Moneyball largely manages to make scenes like this dramatic, which is pretty damn good going
A lot of this comes out of Beane’s own personality. It’s a gift of a part for Brad Pitt, who is excellent, mining the deep vein of loneliness and isolation in Beane, whose past is littered with regrets and mistakes. His own baseball career flamed out after early promise, due to his inability to adapt to a higher level of play (Brand wins Beane’s trust by telling him that, based on statistics, he would have picked him very late in the draft not first). It’s an experience that gives Beane a ready-made scepticism for “gut instinct”, but also explains his own unwillingness to get to know the players who (if he needs to) he’ll need to trade in an instant for the good of the club.

Pitt gives Beane this inner sadness, but also a level of warmth fired by competitive zeal.

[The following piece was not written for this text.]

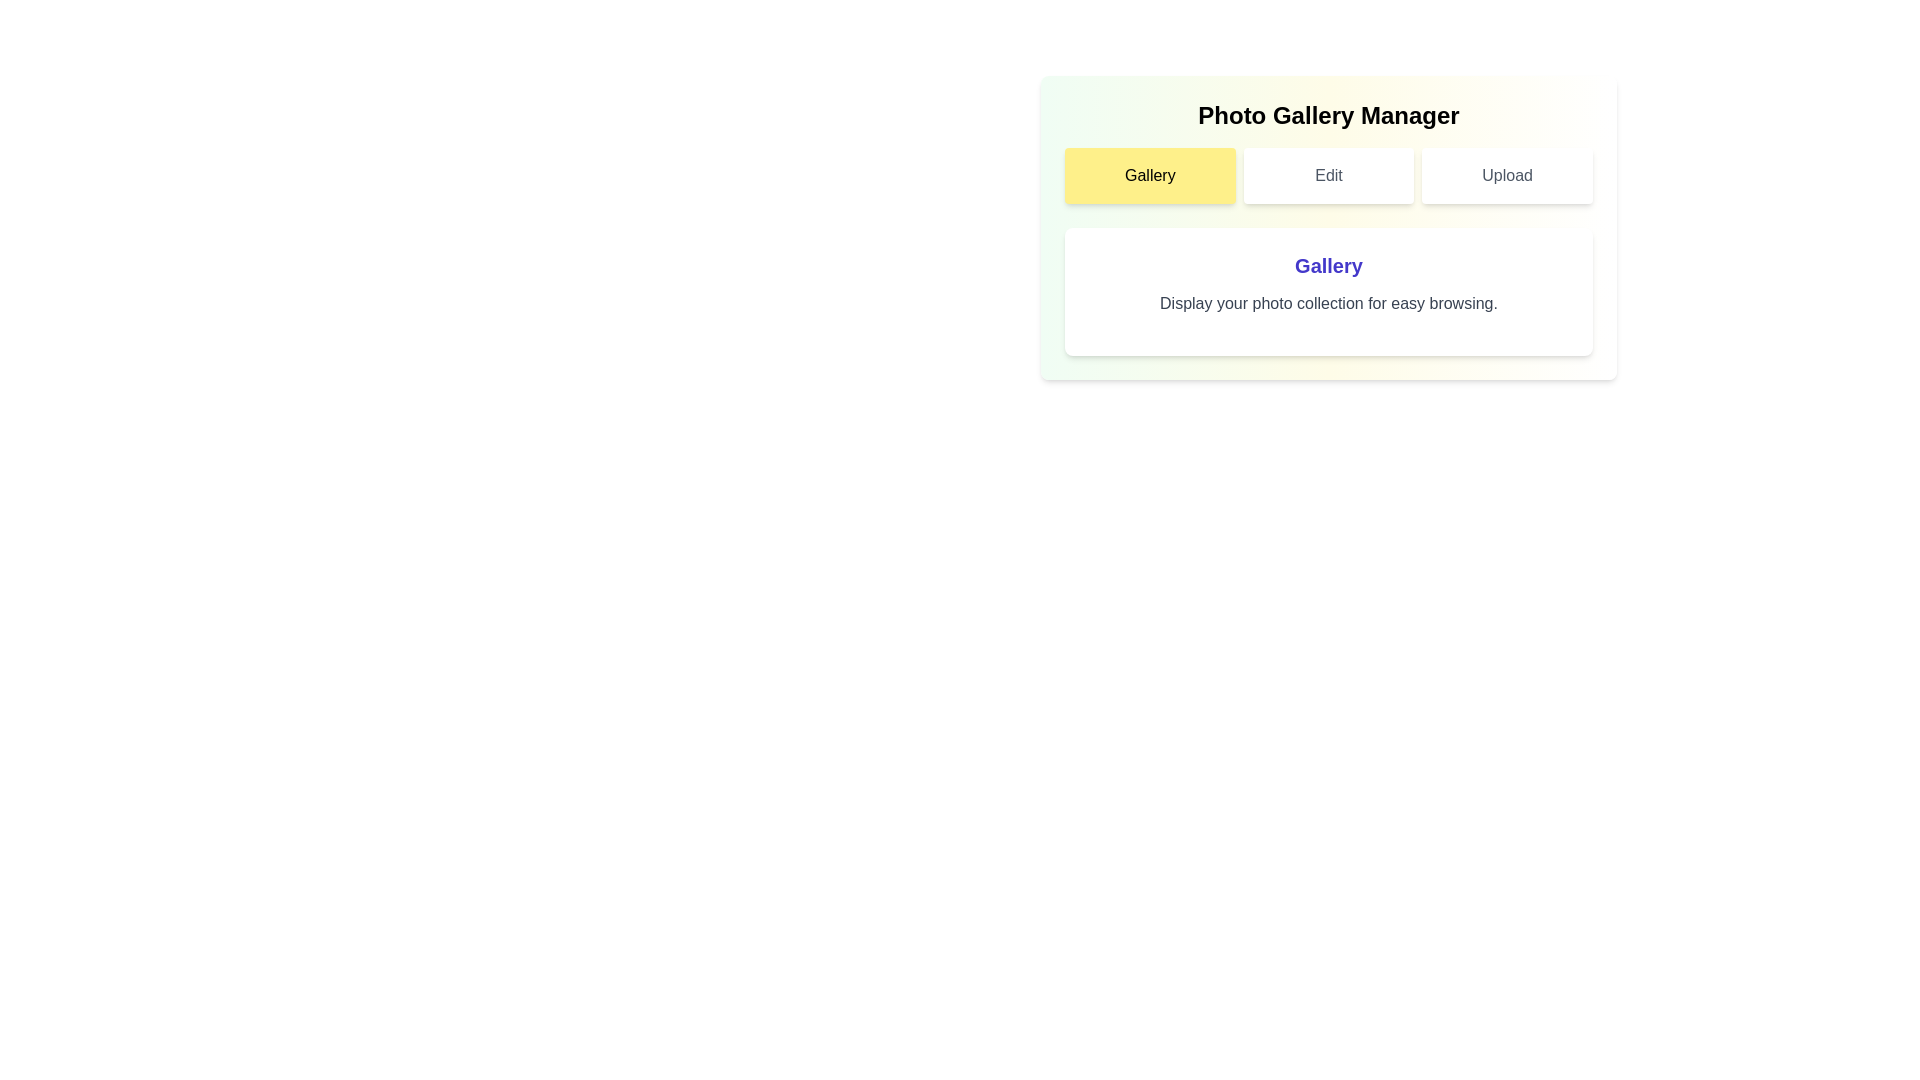  I want to click on the 'Edit' button with rounded corners and a white background located in the middle of three buttons labeled 'Gallery', 'Edit', and 'Upload', so click(1329, 175).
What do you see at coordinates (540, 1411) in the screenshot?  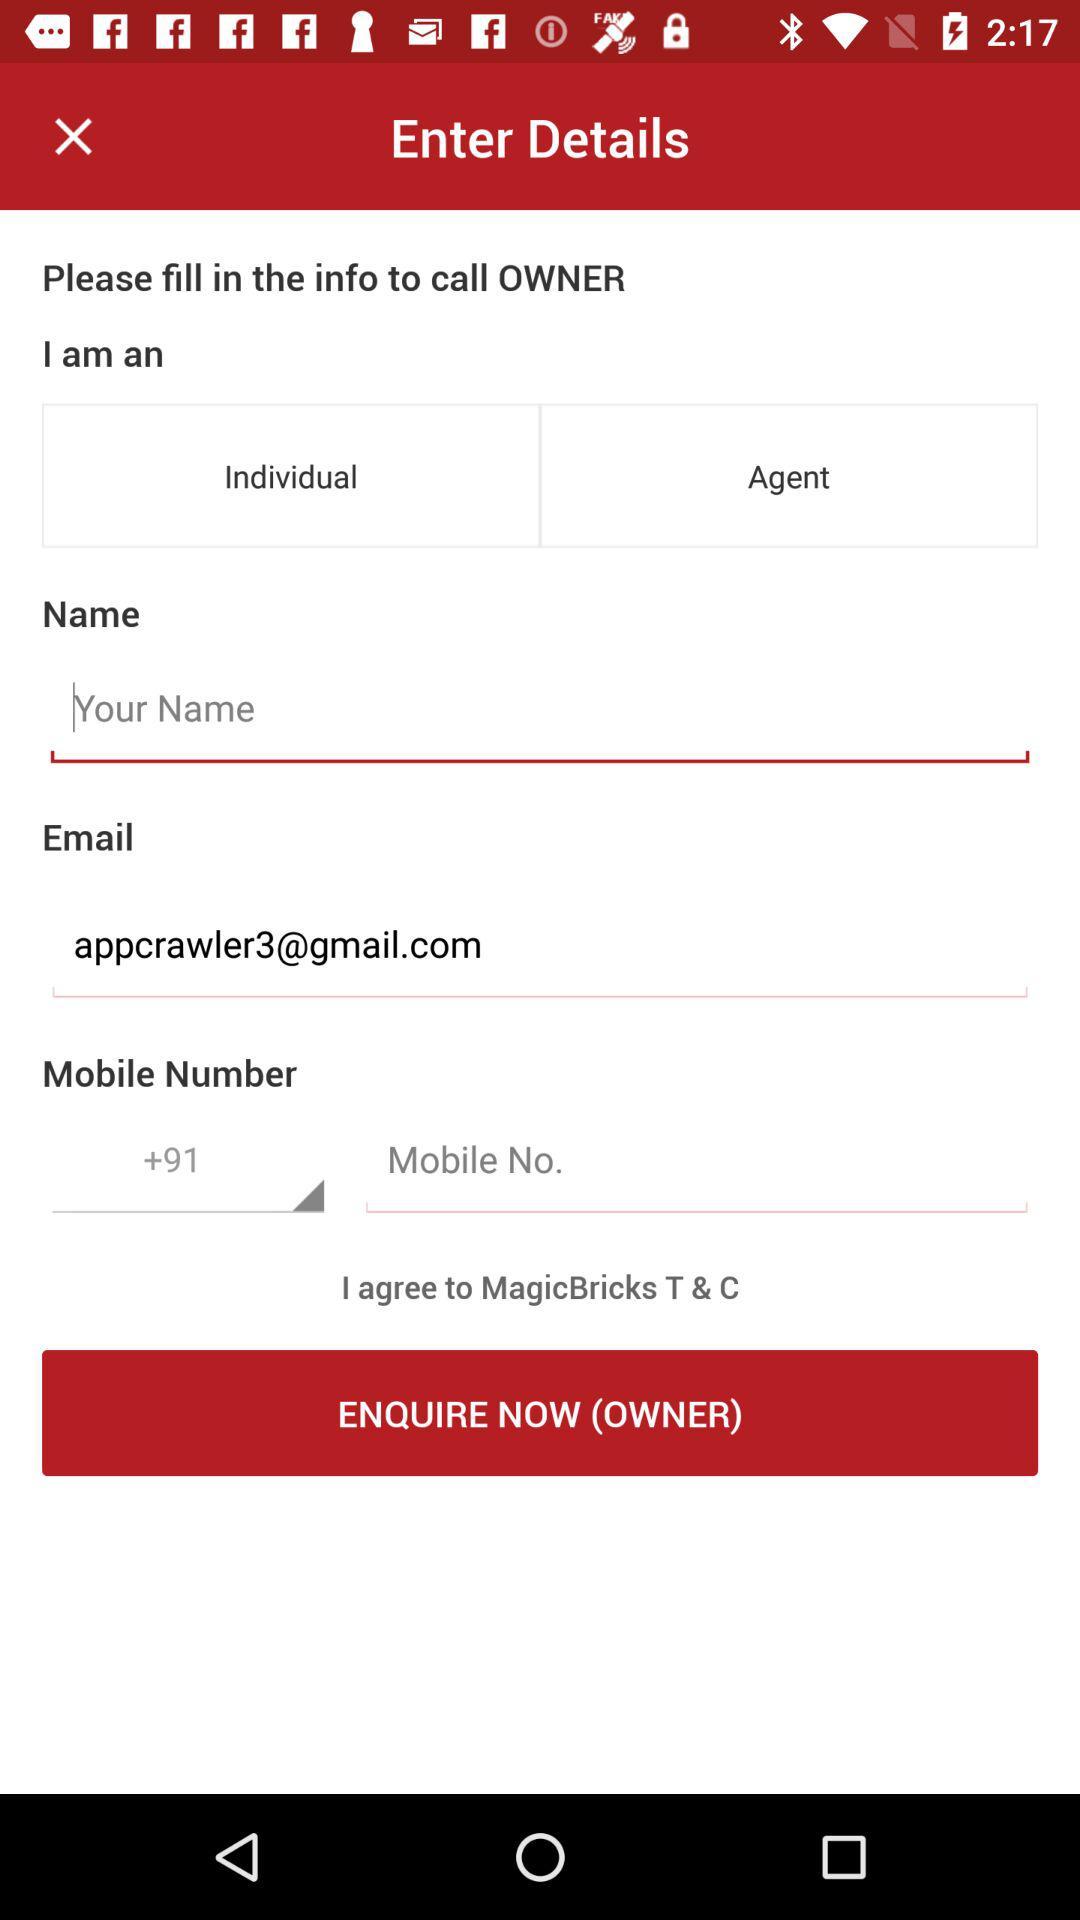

He’s unable to watch the games (so driven is he to win) and he treats his negotiations with other teams and managers with the sort of no-holds barred testosterone that you’d expect he played with. He’s a passionate man who loses his temper and has no time for fools. But he has a deep love for his daughter (of course!), keeps on good terms with his ex-wife and understands deep down that making life decisions is based on a lot more than money.

This also adds a level of bravery to his decision to fly in the face of decades of baseball knowledge – get this wrong and his head will be on the block. This brings added tensions to heated discussions with scouts, frenzied phone calls to secure at the right price the most statistically advantageous players, and clashes with coaches about how to pick a team that has been selected for very specific skills. It adds a human element and guts to the drama.

With super dialogue, a fine performance from Brad Pitt and some good supporting work from Jonah Hill as the (semi-fictionalised) numbers-guy slowly building in confidence, Moneyball has more than enough to recommend it. Sure not much concession is made to baseball muggles, but there’s more than enough heart and drama here to overcome the lack of explanation of how baseball works and what these percentages actually mean – the fact is it works.